The Supreme Court’s twin decisions in United States v. Windsor (DOMA) and Hollingsworth v. Perry (Proposition 8) have clearly altered the terms of the debate over gay marriage in the United States. Along the way, they have shown the serious weaknesses in the Supreme Court’s result-oriented approach to constitutional law.

Windsor addressed the two key provisions of the Defense of Marriage Act, passed in 1996 with broad majorities (85 votes in the Senate and 342 in the House). Section 2 provides that no state should be required to give any legal effect to a same-sex marriage concluded in a different state. Section 3, struck down in Windsor, held that for all matters of federal law “the word ‘marriage’ means only a legal union between one man and one woman as husband and wife, and the word ‘spouse’ refers only to a person of the opposite sex who is a husband or a wife.”

  epstein  
  Illustration by Barbara Kelley

California’s Proposition 8, passed in 2008 to overrule the California Supreme Court, which overturned the ban on same-sex marriage in California, is even shorter: “Only marriage between a man and a woman is valid or recognized in California.”

The Supreme Court’s decisions transformed the debate over gay marriage in the United States. Unfortunately, how the Court reached its result on matters of constitutional procedure should be disturbing to anyone who cares about constitutional law, regardless of his or her personal views on same-sex marriage.

SCOTUS Trips Up on Standing

The Supreme Court has long held that the judicial power has a standing requirement that lies in the path of any claimant who comes to federal court. That requirement is said, incorrectly I believe, to derive from Article III of the U.S. Constitution, which states that “The Judicial Power shall extend to all cases in law and equity. . .” The Supreme Court reads that provision to say that only parties with a discrete personal injury may sue in federal court. But it steadfastly refuses to hear persons who want to raise facial constitutional challenges to the law.

The requirement of particularized injury is met for the two plaintiffs in Perry and Windsor. Ms. Perry sued to get a marriage license. Ms. Windsor sued to recover from the federal treasury the estate tax paid after she was denied the benefit of the marital deduction when she had received the entire estate of her long-time partner Edith Spyer, whom she had married under New York law. The United States refused to repay the money, but simultaneously refused to defend Section 3 of DOMA from constitutional attack.

In the Federal action, the Supreme Court gave a group of Republicans in the House, the Bipartisan Legal Advisory Group, the right to defend the Treasury’s opinion, leaving it unclear whether the decision in favor of Windsor could have been challenged if the House had followed the lead of the President and the Senate. Just that situation came to pass in Perry—it was dismissed—when a five-four vote in the Supreme Court held that private interveners lacked standing to appeal the case within the federal system because they only had an abstract, and not a pocketbook, interest in the case, and could not therefore step in when the state bowed out.

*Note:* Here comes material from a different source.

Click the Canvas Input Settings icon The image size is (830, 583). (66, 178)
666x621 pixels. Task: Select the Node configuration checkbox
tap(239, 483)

So the litigation took a bizarre turn. It was not as though the District Court judgment was voided when the appeal was aborted. That lower court decision stood because no one had standing to challenge the law on appeal. Yet why should the willful refusal of public officials to defend their own law let the state win by default? Surely the Supreme Court should think twice before upsetting democratic institutions by conferring this veto power on state officials.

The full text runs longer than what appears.